Discussion : Nous pourrons essayer d’expliquer comme suit l’augmentation de 141% : 1/ augmentation d’activité du Centre Hospitalier pour 31%, augmentation de prescription des NACO, autres anticoagulants et antiagrégants 3%, diminution de prescription des IPP non constatée, diminution de l’activité libérale d’urgence 21%. Une plus grande précarité et des consommations supérieures de tabac et d’ alcool pourraient être également impliqués.

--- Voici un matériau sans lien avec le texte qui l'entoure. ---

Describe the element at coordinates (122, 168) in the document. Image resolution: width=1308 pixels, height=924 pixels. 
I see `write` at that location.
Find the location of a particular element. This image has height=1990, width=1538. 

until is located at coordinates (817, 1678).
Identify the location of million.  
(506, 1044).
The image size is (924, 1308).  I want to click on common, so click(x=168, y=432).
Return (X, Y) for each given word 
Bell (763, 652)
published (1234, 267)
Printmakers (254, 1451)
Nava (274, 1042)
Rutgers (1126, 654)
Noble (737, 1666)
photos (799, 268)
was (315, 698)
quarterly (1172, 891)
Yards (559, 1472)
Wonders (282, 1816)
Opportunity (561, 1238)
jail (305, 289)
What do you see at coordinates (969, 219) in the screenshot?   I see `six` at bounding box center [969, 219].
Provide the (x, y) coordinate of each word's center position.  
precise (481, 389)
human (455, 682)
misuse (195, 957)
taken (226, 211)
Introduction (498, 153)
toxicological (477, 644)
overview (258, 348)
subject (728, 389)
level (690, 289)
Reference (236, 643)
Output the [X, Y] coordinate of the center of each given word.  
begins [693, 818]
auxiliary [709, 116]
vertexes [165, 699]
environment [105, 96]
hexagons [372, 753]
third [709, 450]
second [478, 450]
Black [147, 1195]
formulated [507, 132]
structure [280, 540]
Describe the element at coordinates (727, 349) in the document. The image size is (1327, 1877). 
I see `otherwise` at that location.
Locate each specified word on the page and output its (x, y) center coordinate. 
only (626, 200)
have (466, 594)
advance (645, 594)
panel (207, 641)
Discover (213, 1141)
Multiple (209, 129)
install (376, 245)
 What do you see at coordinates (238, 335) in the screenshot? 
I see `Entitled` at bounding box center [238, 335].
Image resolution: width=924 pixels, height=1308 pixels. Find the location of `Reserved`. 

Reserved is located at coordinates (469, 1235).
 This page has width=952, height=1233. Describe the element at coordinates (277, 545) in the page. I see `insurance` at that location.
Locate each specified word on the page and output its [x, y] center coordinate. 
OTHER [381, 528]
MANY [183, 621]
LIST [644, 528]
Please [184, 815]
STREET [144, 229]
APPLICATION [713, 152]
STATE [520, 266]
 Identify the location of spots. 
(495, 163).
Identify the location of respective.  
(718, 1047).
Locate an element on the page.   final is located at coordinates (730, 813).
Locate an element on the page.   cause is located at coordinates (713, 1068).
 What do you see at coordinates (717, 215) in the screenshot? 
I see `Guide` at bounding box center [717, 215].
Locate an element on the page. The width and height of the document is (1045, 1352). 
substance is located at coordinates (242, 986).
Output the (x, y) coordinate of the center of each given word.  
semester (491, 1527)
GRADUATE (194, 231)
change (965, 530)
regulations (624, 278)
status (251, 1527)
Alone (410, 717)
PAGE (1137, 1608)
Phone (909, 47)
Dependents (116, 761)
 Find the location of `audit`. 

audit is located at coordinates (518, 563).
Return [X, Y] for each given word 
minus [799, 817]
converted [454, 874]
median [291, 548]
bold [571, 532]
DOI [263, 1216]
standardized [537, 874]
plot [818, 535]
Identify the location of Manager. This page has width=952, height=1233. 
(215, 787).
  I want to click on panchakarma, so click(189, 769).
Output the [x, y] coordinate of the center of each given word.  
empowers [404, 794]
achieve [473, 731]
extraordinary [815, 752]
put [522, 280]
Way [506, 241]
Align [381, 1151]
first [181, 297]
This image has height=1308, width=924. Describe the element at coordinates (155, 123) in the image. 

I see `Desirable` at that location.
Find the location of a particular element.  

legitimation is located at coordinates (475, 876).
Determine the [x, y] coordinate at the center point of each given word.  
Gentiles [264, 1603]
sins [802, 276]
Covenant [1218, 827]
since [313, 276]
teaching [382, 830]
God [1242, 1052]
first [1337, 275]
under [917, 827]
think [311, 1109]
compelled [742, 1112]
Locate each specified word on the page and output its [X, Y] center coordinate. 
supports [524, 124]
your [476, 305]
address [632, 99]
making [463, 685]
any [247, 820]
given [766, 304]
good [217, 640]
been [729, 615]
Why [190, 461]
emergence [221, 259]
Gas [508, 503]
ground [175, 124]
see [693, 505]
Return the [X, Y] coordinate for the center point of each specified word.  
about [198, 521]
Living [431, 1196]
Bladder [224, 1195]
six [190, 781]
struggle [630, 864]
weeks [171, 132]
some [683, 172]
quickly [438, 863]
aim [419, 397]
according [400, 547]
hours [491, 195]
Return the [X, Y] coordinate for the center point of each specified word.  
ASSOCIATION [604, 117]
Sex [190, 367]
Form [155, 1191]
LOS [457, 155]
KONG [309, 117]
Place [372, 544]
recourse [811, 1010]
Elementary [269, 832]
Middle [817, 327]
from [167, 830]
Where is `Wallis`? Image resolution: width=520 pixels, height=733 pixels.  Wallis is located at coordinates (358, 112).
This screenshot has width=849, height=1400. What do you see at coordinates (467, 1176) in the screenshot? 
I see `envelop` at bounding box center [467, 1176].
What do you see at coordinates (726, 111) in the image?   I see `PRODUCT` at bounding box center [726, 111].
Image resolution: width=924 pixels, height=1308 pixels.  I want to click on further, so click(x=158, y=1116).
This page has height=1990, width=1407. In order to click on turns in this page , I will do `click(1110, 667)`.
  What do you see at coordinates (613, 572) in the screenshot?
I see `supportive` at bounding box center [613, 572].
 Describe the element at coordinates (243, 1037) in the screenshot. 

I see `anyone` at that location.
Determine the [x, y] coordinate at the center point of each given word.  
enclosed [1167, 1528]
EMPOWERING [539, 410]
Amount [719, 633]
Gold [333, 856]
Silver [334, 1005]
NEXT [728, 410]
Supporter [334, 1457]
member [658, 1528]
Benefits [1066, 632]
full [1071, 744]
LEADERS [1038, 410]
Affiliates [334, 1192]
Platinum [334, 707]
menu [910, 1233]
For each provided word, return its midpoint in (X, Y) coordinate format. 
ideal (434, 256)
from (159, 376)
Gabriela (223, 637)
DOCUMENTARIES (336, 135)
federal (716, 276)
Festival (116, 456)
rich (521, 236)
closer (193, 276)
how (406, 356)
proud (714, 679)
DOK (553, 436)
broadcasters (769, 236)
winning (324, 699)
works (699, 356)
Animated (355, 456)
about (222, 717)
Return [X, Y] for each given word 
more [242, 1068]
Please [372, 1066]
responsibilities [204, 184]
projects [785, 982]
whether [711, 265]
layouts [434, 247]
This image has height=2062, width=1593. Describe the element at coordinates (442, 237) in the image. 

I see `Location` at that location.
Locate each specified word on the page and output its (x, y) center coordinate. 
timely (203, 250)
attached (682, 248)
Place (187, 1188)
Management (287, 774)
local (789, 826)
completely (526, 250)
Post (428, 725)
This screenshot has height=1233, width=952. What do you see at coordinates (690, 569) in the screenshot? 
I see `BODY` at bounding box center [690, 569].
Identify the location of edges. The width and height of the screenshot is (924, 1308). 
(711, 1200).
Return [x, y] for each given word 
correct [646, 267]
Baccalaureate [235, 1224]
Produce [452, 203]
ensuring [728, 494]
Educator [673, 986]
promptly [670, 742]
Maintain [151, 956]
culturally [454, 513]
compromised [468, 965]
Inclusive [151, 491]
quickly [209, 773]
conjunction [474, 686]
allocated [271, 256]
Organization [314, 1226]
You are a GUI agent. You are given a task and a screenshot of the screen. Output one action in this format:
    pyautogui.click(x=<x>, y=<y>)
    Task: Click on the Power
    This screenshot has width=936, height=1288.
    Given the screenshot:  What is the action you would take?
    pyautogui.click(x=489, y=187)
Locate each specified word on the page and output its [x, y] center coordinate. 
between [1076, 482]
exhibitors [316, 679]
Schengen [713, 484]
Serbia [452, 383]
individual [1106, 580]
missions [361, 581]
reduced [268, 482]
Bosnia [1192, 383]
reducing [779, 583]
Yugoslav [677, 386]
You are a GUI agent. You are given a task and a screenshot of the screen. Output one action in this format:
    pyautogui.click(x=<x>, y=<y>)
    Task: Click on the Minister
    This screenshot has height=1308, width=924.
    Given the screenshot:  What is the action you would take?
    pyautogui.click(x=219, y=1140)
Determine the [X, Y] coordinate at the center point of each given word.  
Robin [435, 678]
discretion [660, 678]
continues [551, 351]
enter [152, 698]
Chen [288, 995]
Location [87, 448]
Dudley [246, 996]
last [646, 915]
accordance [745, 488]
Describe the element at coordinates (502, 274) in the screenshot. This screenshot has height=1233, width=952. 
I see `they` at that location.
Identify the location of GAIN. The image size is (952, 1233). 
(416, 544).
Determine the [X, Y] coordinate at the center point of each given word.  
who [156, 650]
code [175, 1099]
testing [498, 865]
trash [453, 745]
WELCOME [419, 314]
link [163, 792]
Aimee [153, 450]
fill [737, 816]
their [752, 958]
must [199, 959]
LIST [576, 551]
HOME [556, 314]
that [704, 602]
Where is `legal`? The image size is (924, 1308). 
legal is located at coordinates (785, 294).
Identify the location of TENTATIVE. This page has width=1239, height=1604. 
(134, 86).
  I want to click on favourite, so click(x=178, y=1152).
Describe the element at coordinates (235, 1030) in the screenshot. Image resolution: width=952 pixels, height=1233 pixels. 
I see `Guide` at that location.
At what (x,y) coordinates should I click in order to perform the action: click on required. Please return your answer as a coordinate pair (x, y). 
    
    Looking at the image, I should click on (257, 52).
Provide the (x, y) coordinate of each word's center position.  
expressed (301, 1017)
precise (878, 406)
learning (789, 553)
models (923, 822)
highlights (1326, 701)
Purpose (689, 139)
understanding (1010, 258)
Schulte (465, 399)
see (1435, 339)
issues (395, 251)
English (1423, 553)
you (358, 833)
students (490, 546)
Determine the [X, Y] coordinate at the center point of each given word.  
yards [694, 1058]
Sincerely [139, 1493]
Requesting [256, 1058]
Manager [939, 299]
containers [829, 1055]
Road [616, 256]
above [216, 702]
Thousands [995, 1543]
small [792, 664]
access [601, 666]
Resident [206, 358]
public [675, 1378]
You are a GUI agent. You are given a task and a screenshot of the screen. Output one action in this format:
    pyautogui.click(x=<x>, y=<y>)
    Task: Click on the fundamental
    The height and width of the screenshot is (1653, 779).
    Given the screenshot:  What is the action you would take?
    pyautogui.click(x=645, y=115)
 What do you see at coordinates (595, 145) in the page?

L’hypertension portale plus fréquemment en cause et des patients moins souvent sous propranolol sont des facteurs qui doivent nous faire réfléchir sur nos pratiques de prévention hémorragique. Conclusion : Le Centre Hospitalier de Perpignan est-il un cas à part ou des spécificités locales peuvent-elles tout expliquer ? L’analyse comparative de nos malades par rapport à l’ensemble des malades inclus dans SANGHRIA n’a montré que des différences mineures. L’optimisation du circuit d’inclusion a permis la collecte exhaustive de données sur les hémorragies digestives hautes d’un GHT.